- [YOUR ASSIGNMENT]:
Narrow the data below down to the lines containing "link".

------------------------

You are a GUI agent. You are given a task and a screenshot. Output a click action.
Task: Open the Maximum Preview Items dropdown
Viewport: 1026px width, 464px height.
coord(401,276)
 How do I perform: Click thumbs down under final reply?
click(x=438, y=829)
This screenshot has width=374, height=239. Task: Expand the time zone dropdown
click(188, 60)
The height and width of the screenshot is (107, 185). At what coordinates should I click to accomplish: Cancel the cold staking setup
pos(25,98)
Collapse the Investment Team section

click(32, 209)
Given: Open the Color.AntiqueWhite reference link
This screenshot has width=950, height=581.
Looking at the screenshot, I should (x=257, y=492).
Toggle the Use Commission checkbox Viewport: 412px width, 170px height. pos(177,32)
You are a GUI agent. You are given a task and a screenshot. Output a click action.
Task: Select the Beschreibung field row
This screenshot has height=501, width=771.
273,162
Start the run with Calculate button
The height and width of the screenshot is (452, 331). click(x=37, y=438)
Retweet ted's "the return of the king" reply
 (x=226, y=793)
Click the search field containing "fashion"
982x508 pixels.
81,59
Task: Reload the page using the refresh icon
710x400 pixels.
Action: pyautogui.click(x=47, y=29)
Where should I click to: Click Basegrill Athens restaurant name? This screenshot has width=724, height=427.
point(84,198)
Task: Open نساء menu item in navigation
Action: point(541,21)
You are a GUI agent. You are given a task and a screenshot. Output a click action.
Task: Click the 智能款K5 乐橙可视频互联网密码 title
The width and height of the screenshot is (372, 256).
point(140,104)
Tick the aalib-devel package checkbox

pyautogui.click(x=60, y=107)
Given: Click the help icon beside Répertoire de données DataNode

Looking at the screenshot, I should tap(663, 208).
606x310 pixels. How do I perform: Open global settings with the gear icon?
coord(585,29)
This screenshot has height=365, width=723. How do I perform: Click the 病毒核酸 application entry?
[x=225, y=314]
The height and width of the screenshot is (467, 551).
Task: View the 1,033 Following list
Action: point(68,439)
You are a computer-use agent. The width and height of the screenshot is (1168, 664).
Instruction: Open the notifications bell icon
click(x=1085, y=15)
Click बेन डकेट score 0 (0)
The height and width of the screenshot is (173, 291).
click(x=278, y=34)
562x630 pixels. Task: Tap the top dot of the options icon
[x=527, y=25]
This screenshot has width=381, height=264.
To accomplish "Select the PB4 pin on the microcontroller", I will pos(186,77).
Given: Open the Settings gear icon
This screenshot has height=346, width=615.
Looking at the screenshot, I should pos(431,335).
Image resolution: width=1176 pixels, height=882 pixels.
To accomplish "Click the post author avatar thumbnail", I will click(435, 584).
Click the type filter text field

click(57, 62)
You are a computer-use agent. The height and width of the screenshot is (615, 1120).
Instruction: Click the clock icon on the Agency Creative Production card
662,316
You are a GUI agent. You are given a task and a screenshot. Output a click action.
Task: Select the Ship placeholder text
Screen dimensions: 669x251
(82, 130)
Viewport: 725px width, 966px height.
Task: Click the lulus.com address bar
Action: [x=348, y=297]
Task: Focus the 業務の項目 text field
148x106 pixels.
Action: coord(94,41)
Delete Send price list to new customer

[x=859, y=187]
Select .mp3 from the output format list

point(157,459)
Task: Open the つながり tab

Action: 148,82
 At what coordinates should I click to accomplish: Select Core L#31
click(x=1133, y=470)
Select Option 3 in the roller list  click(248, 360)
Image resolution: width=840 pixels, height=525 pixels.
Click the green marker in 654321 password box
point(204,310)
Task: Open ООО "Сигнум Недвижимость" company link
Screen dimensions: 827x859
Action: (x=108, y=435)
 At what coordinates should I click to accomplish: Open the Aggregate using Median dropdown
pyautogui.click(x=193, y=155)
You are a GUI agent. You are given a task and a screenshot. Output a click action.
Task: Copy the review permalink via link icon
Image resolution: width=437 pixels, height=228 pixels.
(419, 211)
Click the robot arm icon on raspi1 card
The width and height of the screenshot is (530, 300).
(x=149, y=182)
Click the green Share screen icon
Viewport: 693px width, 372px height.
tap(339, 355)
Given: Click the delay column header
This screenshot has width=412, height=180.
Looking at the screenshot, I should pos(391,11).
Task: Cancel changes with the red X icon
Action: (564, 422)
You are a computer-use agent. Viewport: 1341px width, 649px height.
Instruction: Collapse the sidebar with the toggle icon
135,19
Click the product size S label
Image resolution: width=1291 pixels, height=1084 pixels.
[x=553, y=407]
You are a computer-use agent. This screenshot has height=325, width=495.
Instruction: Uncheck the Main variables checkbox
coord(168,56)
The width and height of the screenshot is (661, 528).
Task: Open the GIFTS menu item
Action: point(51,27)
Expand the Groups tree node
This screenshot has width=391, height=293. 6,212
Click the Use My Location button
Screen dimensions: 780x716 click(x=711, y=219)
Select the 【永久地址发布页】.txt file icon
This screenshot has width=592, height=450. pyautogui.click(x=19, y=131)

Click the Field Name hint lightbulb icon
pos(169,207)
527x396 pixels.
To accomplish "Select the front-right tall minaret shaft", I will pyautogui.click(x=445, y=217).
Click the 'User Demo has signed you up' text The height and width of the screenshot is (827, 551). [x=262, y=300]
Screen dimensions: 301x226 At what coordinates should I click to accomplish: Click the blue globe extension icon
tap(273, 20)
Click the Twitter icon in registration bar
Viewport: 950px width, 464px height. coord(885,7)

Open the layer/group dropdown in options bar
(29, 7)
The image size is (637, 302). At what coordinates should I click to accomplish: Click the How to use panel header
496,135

------------------------

- [RESPONSE TO THIS TASK]:
Given: Open the Color.AntiqueWhite reference link
Task: Open ООО "Сигнум Недвижимость" company link
Task: Copy the review permalink via link icon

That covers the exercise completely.